(Source records)
◆ ◆ ◆ ◆
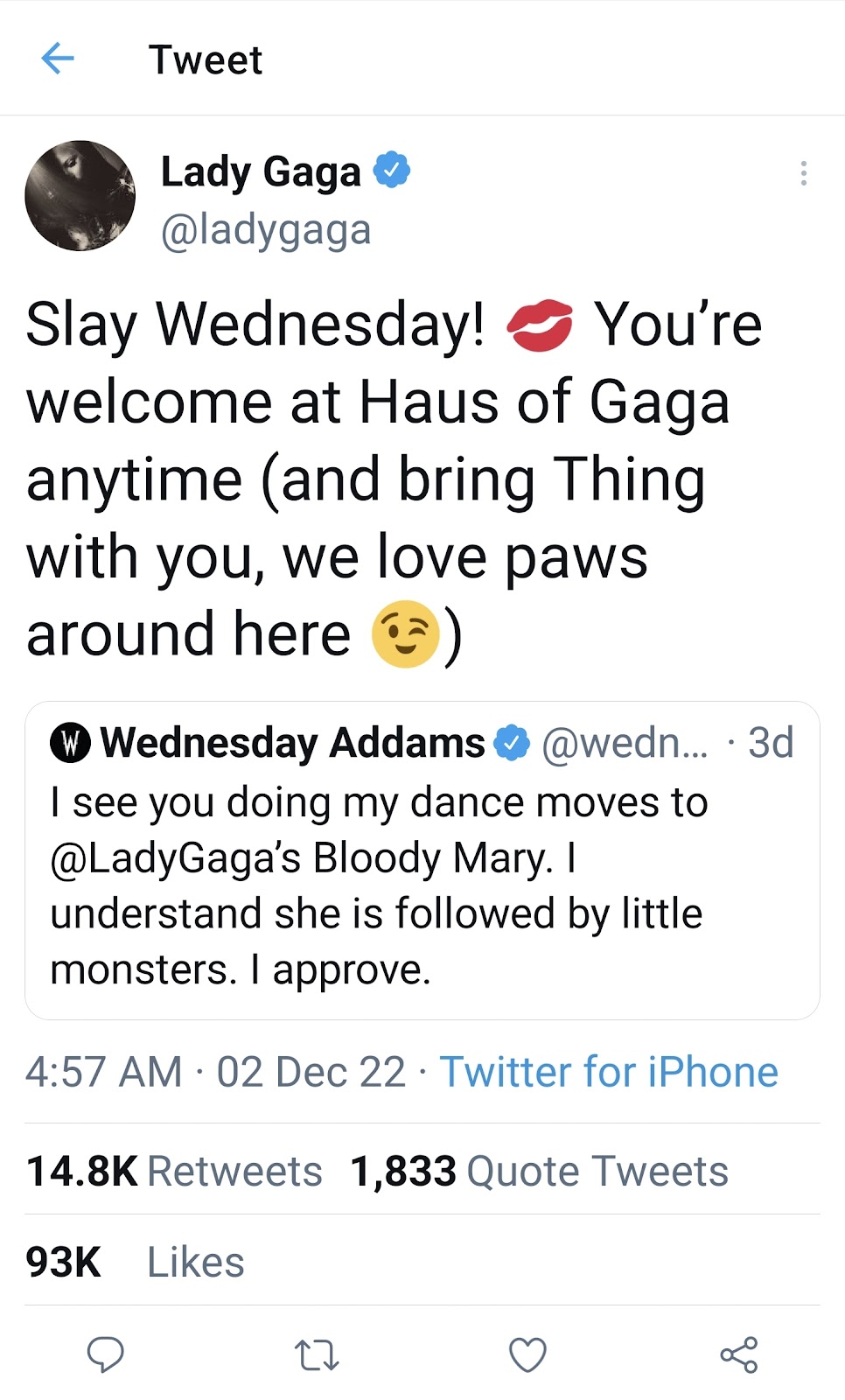Open the @ladygaga handle
The height and width of the screenshot is (1400, 845).
(266, 230)
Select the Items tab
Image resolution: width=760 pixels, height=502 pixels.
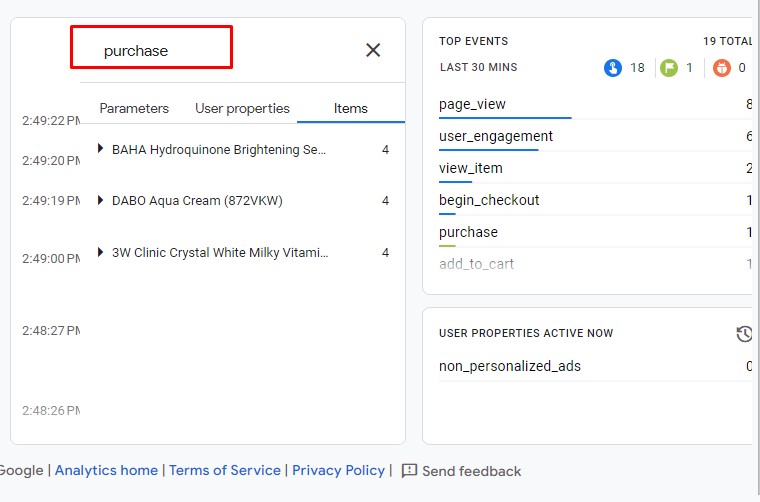(x=351, y=108)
◆ ◆ ◆ ◆
→ **Assignment**:
Return only the lines from the one that contains "Select the Items tab" through the closing line of the data, inclusive, reproduced exactly and with every picture left out.

→ **Result of this task**:
Select the Items tab
Image resolution: width=760 pixels, height=502 pixels.
(x=351, y=108)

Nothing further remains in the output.